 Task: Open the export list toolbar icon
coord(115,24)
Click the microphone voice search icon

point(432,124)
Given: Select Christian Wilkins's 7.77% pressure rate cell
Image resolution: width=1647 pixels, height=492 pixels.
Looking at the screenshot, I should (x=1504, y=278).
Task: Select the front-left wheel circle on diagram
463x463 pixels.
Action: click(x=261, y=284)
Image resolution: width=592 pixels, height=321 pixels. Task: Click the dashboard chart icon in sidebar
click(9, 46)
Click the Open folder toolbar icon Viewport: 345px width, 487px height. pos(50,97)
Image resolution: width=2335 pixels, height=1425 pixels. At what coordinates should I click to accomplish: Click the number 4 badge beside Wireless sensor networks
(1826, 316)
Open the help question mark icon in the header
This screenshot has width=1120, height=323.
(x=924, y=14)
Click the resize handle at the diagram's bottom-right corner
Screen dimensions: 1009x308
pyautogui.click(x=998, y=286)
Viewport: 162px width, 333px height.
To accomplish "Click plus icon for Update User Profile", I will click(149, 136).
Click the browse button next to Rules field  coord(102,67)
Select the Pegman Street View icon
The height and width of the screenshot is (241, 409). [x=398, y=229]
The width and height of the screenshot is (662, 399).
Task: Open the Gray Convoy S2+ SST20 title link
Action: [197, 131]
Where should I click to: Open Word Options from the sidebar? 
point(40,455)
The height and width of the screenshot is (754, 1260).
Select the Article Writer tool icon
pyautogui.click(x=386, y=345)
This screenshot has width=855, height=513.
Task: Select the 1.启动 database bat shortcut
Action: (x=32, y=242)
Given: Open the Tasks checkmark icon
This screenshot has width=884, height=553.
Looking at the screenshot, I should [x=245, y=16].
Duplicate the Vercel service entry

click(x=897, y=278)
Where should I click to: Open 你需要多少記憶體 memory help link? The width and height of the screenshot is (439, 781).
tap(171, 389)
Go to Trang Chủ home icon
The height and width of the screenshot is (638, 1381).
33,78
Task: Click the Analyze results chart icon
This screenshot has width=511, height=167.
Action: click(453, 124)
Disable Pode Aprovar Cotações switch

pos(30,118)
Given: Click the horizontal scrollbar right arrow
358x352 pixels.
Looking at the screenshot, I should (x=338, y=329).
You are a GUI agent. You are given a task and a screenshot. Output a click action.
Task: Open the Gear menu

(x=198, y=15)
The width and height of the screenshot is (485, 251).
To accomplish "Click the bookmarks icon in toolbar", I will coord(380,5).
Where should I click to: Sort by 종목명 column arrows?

→ WHAT IS EXPECTED
Reproducing the whole listing above is not the task. Copy exactly only the lines from the one with "Click the browse" to the one with "You are a GUI", both kept.

→ ANSWER SPACE
Click the browse button next to Rules field  coord(102,67)
Select the Pegman Street View icon
The height and width of the screenshot is (241, 409). [x=398, y=229]
The width and height of the screenshot is (662, 399).
Task: Open the Gray Convoy S2+ SST20 title link
Action: [197, 131]
Where should I click to: Open Word Options from the sidebar? 
point(40,455)
The height and width of the screenshot is (754, 1260).
Select the Article Writer tool icon
pyautogui.click(x=386, y=345)
This screenshot has width=855, height=513.
Task: Select the 1.启动 database bat shortcut
Action: (x=32, y=242)
Given: Open the Tasks checkmark icon
This screenshot has width=884, height=553.
Looking at the screenshot, I should [x=245, y=16].
Duplicate the Vercel service entry

click(x=897, y=278)
Where should I click to: Open 你需要多少記憶體 memory help link? The width and height of the screenshot is (439, 781).
tap(171, 389)
Go to Trang Chủ home icon
The height and width of the screenshot is (638, 1381).
33,78
Task: Click the Analyze results chart icon
This screenshot has width=511, height=167.
Action: click(453, 124)
Disable Pode Aprovar Cotações switch

pos(30,118)
Given: Click the horizontal scrollbar right arrow
358x352 pixels.
Looking at the screenshot, I should (x=338, y=329).
You are a GUI agent. You are given a task and a screenshot. Output a click action.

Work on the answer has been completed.